Another question: Would it be convenient to update to the new version and transpile all my routes?

Here are my routes:

        <Router history={browserHistory}>
            <Route path="/" component={NotFound}/>
            <Redirect from="/alumno" to="/alumno/inicio"/>
            <Redirect from="/administrador" to="/administrador/inicio"/>

            <Route path="/" component={App}>

                <Route path="alumno" component={AppAlumno}>
                    <Route path="inicio" component={Alumno_Inicio}/>
                    <Route path="nueva_incidencia" component={Alumno_NuevaIncidencia}/>
                    <Route path="mis_incidencias" component={Alumno_MisIncidencias}/>
                </Route>

                <Route path="administrador" component={AppAdministrador}>
                    <Route path="inicio" component={Administrador_Inicio}/>
                    <Route path="nueva_incidencia" component={Administrador_NuevaIncidencia}/>
                    <Route path="incidencias_recibidas" component={Administrador_IncidenciasRecibidas}/>
                    <Route path="incidencias_recibidas/nuevo_informe" component={Administrador_NuevoInforme}/>
                    <Route path="informes" component={Administrador_Informes}/>
                    <Route path="informes/nueva_respuesta_informe" component={Administrador_NuevaRespuestaInforme}/>
                </Route>
            </Route>
        </Router>

Thank you.

Answer 1

So to answer your questions:

For the first question:

Yes, limiting access to routes is possible using this technology. There are several ways to do it, the simplest way to do it is to check for identity of the user in the componentWillMount() function. It may look something like this, depending on how you identify your user as an Administrador or an Alumno:

import React from 'react';
import { browserHistory } from 'react-router';

class YourComponent extends React.Component{

  componentWillMount(){
    //If user is an Alumno, throw them to '/some/path'
    if(this.state.isAlumno)
      browserHistory.push('/some/path');
  }

  render(){
    return <YourJsx />;
  }
}

export default YourComponent;

This way you don't need to change your routes.

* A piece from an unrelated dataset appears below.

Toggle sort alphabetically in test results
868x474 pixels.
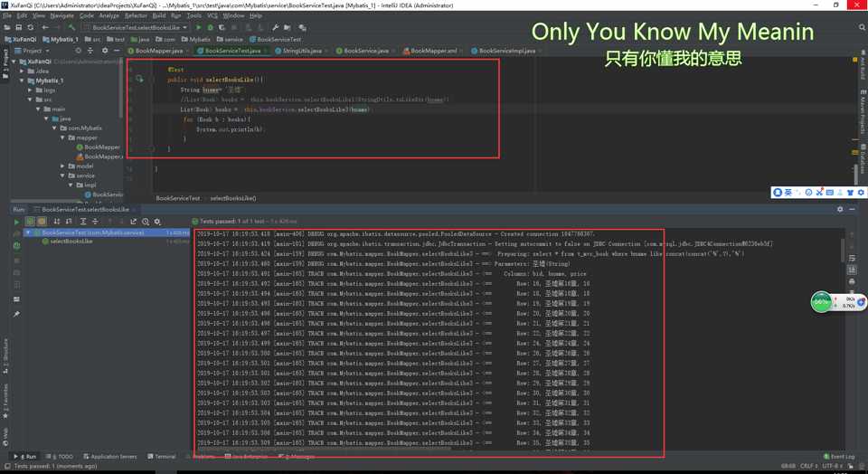(58, 222)
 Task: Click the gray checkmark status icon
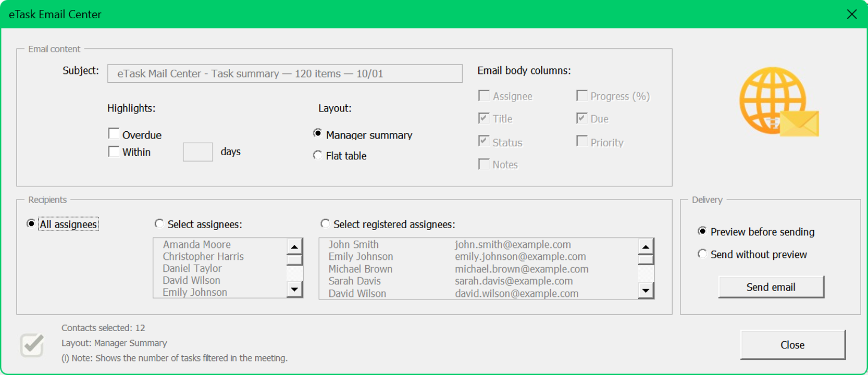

You can also achieve the same functionality by having a higher order component (HOC) that returns the component you want to limit access to. If you want to go the HOC way, you first need to create a new component that may look like this:

import React from 'react';
import {browserHistory} from 'react-router';

//This function receives the Component that only some user should access
function RequireAdmin(ComposedComponent){

  class Authenticated extends React.Component {

    componentWillMount(){
      if(this.state.isAlumno)
        browserHistory.push('/some/path');
    }

    render(){
      return <ComposedComponent />;
    }
  }
  //Return the new Component that requires authorization
  return Authenticated;
}

Then, the route that you want to limit access to would look like this:

<Route path="administrador" component={RequireAdmin(AppAdministrador)}>
  ...
</Route>

Personally, I prefer the second way. It makes it clearer on the route which routes require what kind of authorization, and separates the components from the authorization.

---

To answer the second question:

It depends on how much of a hassle it would be. I'd certainly recommend learning the new API react-router v4, but I don't think it would be worth it to update an already built project, specially one with as many routes as yours.

Hope this helps! Buena suerte con React.